STATED EXERCISE A: According to the discussion of object databases, why are relational databases poor at efficiently traversing relationships?

READING TEXT:
OODBMS: Unstructured. Are you sure it is unstructured? Objects are like cee structs (structures). It's probably still structured, but structured differently. Lots of corporate resistance and comparatively little market penetration. People tend to be pretty picky about where they store their company's lifeblood (i.e., data). Strangely, they jump head first onto whatever programming language de jour is being advertised in the weekly trade rags, but that's besides the point. Object databases can be used to grind reams of data just like an RDBMS, but you have to build lots of the infrastructure yourself. Object databases can solve the problem I hinted at earlier, which is this: efficiently traversing data relationships.

Just like with a relational database, if you're doing anything serious with an object database, you will need the expertise of a very qualified engineer in order to squeeze performance out of your server.

Efficiently traversing relationships: Relational databases don't do this well because it's hard to arrange locality of storage. If I read an employee, then his department, then his office, etc, etc... I'm going to have to return to the database several times. Object databases, on the other hand, let you cluster related data together, enabling you to traverse relationships more efficiently.

So what? Well, the GemStone application I worked on was a case management system. It's never going to be used to grind over tables and generate reports. The only thing anybody ever does with it is traverse object relationships. I seriously doubt that it would have worked even half as well with a relational database behind it.

Oh, and one more plus for object databases... well, GemStone in particular: it's much better to write server code in the same language that the client is using. This allows you to share (sometimes) code and (oftentimes) concepts between the two places. GS allows you to do this with Smalltalk and the Java. Oracle's starting to get a clue by letting you do some of it in Java. -- AnthonyLander

Does storing of tables (whether RDBMS or OODBMS) have anything to do with performance? Like, for example, you can store one field in an RDBMS on consecutive disks to increase write speed. And if at all there is a better way to store hierarchy of objects, we can expect better-performing OODBMS. -- SeshKumar

Databases were oriented towards data long before object-oriented programming languages started to appear (Simula 1967, SmallTalk, C++ and Java a lot later). An ObjectOrientedDatabase is actually not oriented towards objects, but towards the programming language, and since C++ and Java are poor at searching and indexing, so are the OODBs. From the view of object-orientation and data management, this is a step back from RelationalDatabase technology.

The last sentence there doesn't seem to have anything to do with the previous ones. Could you explain why "from the view of object-orientation and data management, this is a step back"?

STATED EXERCISE B: Copy all of the entries below word for word, leaving out the pictures.

SOURCE RECORDS:
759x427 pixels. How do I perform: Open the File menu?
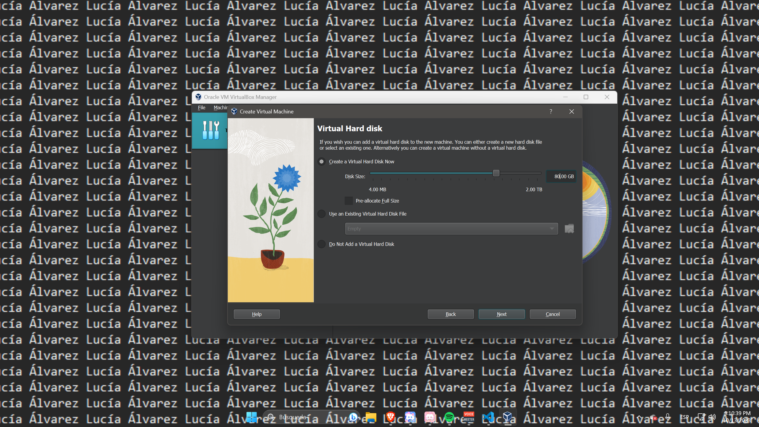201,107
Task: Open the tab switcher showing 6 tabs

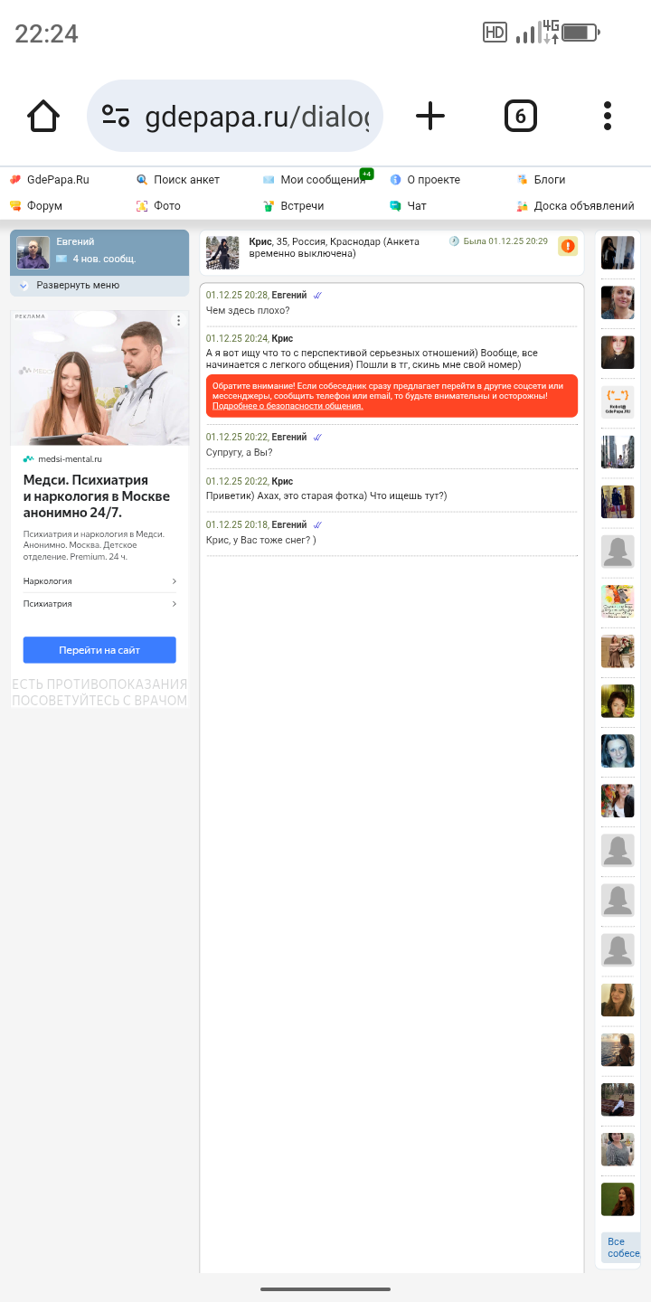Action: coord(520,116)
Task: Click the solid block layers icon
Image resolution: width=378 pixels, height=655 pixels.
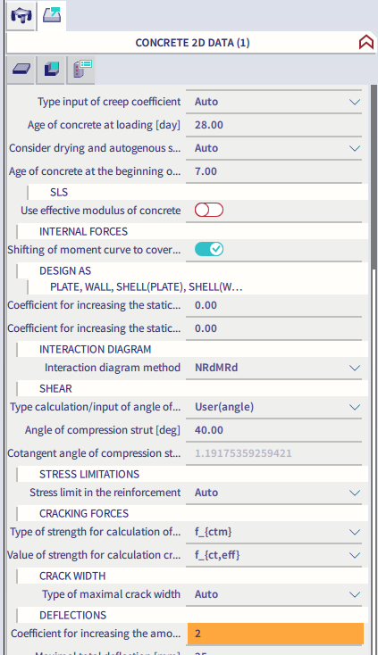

WRITTEN SOLUTION A: It is hard to arrange locality of storage in them.

WRITTEN SOLUTION B:
759x427 pixels. How do I perform: Open the File menu?
201,107
Task: Open the tab switcher showing 6 tabs

Action: coord(520,116)
Task: Click the solid block layers icon
Image resolution: width=378 pixels, height=655 pixels.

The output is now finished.